[messaging] Matrix.org: Decentralized group chat

Tue Mar 10 16:51:18 PDT 2015

On Tue, 10 Mar 2015, Ximin Luo wrote:

> On 10/03/15 21:39, Matthew Hodgson wrote:
> > So in terms of state merge resolution: yes, this is obviously a hard 
> > problem to get right.  Hopefully we haven't underestimated it.  The WIP 
> > draft documentation for it is at 
> > https://github.com/matrix-org/matrix-doc/blob/master/drafts/erikj_federation.rst#state-resolution.  
> > Meanwhile the reference python server implementation actually implements 
> > this, and hasn't exploded yet.
> > 
> 
> I haven't yet read the full thing, but this feels a bit naive. In a 
> situation where your state can be said to have a "removal" operation, 
> then the properties stated currently don't work.
> 
>    {abc}
>    /   \
>   /     \
> {ab}   {bc}
> 
> The result of merging the two children should be {b}. Note that the 
> history is important - if the parent state were different in the above 
> case, e.g.:
> 
>     {b}
>    /   \
>   /     \
> {ab}   {bc}
> 
> then the merge result should be {abc} - i.e. the "time-reversed" form of 
> the first case. "Removal" is abstract; I think this results applies for 
> any state that can be said to admit "inverse" operations.
> 
> But perhaps you've architected your state such that "inverse operations" 
> don't exist? (c.f. what Trevor said before about "If group membership 
> can be added but not deleted, then merging is easy (union of group 
> members).")

Correct - currently we don't allow removal.  In the scenario of room 
membership, we simply switch members' state to 'left' when they leave, so 
currently state accumulates increasingly over time.  (For instance, the 
#matrix:matrix.org room currently is aware of 693 users, of which around 
200 are currently in state 'left', as opposed to 'invited' or 'joined').  
We haven't seen this to be a major problem in practice so far, although 
obviously we will need to revisit this in the scenario of join-spam 
attacks.

There is a plan to spec and implement best-effort removal to prune the 
departed users, where deletions are considered the lowest possible 
priority in merge conflict resolution, but it's not fleshed out yet.
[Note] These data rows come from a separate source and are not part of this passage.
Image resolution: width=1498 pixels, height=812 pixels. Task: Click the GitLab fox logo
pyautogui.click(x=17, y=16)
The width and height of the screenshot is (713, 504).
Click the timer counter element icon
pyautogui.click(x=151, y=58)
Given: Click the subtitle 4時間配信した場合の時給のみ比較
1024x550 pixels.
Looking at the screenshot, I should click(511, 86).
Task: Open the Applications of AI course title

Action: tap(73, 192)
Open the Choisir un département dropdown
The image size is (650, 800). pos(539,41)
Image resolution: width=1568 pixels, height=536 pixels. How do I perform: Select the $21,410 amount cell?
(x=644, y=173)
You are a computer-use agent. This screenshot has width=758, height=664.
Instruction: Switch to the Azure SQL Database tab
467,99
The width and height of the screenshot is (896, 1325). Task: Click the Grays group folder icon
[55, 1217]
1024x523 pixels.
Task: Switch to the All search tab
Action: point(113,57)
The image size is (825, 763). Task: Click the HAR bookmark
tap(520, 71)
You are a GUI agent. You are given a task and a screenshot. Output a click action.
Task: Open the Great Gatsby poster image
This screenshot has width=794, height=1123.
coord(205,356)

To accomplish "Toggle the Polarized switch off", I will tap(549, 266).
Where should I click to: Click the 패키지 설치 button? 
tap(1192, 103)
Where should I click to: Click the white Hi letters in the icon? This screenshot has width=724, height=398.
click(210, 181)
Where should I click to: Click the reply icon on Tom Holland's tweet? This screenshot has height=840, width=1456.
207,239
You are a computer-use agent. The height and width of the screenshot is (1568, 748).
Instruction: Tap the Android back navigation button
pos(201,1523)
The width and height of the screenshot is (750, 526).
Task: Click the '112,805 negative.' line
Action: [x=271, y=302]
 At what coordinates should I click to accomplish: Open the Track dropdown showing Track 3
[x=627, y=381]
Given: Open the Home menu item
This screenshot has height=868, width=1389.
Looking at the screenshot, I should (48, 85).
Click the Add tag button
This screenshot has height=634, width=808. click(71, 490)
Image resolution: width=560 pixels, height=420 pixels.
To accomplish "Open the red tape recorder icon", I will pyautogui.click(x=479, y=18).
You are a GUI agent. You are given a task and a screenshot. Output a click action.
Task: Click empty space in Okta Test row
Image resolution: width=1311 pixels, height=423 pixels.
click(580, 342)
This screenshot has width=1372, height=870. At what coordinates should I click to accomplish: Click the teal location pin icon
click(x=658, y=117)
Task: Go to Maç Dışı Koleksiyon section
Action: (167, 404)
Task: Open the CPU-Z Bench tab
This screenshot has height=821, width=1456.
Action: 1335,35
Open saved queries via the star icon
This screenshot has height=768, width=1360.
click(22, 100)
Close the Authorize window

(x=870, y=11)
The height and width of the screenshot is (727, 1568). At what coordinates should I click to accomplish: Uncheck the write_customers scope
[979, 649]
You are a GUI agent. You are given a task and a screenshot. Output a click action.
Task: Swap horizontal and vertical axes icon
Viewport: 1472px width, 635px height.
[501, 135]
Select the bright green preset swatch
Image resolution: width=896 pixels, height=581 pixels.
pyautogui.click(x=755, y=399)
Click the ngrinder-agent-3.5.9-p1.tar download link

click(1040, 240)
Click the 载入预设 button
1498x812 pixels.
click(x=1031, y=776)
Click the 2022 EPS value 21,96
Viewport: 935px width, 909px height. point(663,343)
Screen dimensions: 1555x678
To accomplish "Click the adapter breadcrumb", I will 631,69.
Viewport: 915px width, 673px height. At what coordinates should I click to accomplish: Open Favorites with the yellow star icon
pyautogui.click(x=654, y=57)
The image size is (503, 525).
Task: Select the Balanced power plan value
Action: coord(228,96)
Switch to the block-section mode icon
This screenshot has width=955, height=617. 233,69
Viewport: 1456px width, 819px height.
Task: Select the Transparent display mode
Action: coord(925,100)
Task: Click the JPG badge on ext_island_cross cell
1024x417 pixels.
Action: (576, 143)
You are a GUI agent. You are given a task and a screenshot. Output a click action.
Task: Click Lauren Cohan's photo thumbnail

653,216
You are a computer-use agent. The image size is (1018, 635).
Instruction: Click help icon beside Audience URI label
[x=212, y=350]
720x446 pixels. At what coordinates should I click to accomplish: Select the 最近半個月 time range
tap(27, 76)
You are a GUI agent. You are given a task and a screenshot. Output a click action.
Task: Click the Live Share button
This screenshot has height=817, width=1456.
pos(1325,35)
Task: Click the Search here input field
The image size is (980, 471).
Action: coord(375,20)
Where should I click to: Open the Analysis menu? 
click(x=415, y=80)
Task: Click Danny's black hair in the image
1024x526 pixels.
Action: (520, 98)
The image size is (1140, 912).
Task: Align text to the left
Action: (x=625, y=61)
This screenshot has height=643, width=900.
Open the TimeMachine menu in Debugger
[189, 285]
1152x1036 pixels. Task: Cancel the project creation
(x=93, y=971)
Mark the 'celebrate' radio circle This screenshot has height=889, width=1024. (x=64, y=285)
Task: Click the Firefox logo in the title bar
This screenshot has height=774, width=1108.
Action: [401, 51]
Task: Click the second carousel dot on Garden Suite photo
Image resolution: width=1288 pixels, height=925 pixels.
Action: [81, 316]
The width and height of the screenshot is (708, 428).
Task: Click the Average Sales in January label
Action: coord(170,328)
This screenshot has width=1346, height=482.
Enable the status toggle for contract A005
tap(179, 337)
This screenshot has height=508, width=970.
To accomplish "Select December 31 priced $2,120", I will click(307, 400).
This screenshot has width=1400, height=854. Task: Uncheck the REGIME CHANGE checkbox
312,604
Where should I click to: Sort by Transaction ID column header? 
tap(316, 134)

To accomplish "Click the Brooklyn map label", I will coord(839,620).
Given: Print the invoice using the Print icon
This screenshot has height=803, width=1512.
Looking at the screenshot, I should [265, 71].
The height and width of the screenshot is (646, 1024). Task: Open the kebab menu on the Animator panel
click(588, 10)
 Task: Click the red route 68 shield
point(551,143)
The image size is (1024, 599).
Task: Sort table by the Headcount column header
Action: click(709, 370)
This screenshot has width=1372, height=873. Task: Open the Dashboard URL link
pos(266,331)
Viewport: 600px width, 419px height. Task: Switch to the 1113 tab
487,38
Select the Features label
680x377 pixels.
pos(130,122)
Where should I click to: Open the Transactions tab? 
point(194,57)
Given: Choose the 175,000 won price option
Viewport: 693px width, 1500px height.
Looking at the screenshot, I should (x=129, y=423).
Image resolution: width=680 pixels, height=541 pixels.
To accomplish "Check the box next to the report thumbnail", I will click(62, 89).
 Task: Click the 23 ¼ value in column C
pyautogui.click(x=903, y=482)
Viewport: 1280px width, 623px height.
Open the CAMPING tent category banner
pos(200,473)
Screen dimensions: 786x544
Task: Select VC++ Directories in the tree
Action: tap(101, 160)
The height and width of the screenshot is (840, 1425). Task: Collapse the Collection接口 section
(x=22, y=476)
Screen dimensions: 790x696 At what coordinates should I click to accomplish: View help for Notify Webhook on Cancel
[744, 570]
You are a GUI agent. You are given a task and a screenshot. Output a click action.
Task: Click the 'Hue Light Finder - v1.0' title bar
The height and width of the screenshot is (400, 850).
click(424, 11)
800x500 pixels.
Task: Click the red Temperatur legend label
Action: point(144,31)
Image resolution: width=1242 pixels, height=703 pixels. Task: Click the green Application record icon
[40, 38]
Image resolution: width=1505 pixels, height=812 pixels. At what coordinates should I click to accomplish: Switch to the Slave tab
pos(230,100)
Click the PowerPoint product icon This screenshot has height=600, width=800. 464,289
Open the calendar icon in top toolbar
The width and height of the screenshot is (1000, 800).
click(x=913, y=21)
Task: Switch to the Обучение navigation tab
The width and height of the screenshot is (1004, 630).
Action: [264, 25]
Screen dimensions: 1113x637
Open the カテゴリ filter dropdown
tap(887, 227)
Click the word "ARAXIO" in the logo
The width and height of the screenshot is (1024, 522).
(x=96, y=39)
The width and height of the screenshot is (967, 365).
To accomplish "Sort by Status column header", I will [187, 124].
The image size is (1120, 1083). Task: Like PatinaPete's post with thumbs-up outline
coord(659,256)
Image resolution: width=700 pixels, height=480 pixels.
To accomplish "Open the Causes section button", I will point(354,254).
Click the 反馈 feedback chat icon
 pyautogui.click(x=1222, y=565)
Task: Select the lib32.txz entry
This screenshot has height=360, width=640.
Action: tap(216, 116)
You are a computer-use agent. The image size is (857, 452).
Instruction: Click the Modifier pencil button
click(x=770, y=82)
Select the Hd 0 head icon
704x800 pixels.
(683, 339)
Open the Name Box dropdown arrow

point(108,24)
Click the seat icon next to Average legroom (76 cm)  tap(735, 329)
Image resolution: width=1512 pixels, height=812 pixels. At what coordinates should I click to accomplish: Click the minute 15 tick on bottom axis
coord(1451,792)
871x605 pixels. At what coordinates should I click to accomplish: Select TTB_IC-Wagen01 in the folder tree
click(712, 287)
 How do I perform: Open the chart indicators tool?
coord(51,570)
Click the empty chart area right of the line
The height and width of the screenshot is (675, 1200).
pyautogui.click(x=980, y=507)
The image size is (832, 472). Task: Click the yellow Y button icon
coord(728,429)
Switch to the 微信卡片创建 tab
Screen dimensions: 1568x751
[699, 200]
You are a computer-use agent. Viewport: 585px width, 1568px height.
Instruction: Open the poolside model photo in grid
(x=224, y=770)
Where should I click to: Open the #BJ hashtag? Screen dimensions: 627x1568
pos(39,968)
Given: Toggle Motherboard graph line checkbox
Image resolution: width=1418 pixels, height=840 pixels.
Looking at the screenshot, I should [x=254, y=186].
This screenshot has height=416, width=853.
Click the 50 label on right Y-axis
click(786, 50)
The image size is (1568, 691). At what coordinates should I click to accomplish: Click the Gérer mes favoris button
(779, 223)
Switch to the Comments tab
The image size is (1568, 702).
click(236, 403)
> The "hash of event_id" feature also feels a bit ugly. Say an attacker 
> wants to screw with things, then he can generate an event_id with a 
> greater hash, and send it pointing to the older event. Why would he want 
> to do this? I don't know, it depends on your application, but maybe he's 
> not allowed to explicitly reverse an operation *after* it happens. 
> (There is something in there about not admitting certain ban 
> operations.) I don't know if there is a *specific* attack, but the 
> general idea of "conflict resolution via arbitrary tie-breaking" is 
> susceptible to such things. Do you have some arguments why this is N/A 
> for your application?

Events are immutable and irreversible.  The idea of maliciously 
referencing an older event to create a fork in history is an obvious 
attack.  Ways we mitigate this include:

 * Distinguishing causal events (e.g. kicks/bans/ops/joins) from 
non-causal events (e.g. IMs).  Servers must cache causal events for a 
room, but may discard non-causal ones from history.
 * When emitting a causal event, a server must provide the 'auth chain' of 
prior dependent causal events to prove why this user claims to have 
permission to perform this operation.  Other servers verify this against 
their record of events, pulling in auth events from other servers if 
needed, thus stopping people synthesising malicious events at whatever 
point in history.
 * For non causal events, there are heuristics (currently not well 
specified outside of the code) that servers can use to reject particularly 
stale or particularly 'split' events.  After all, it's impossible to 
distinguish a legitimate netsplit from a malicious one when the contents 
is just IMs, so the best we can do is to put arbitrary thresholds on the 
volume and age of unexpected bursts of 'lost' events.  For instance, this 
can help the scenario where a user keeps chatting away on a branch after 
they've been kicked, where a malicious server choses to ignore the kick 
request.
 * We also are planning (but have not remotely specced) reputation 
analysis for both demonstrably bad acting servers and end-users.

> Also, what do you mean by "end-to-end encryption"? When more than 2 
> parties co-operate in a session, there are extra security properties we 
> want like consistency, which is not "automatic" with a partial order 
> since an attacker can always create two events attached to an older 
> parent that "looks authentic" but then (with co-operation of the 
> transport) delivers different events to different recipients.

In the proposed implementation, i believe the sending client encrypts the 
message payload once with a (configurably) ephemeral key and relays it 
through normal group chat to the participants in a room, including copies 
of the key & plaintext hash encrypted pairwise for each participant in the 
room based on their DH keys.  So yes, a malicious party can create 
multiple authentic looking events - but I don't believe this is any 
different to synthesising malicious unencrypted events.  The message graph 
is still signed, and the same merge resolution algorithms kick in.

> Signing also interferes with the deniable-authentication of axolotl. But 
> perhaps this isn't part of your threat model.

Yes, unfortunately axolotl's deniability is lost in Matrix's (ab)use of 
it.  In fact, one of Matrix's biggest design shortcomings (in my opinion) 
is our lack of protection or encryption for metadata.  In the end, if you 
want to avoid metadata analysis the only current solution is to use 
throwaway accounts.

M

-- 
Matthew Hodgson
Matrix.org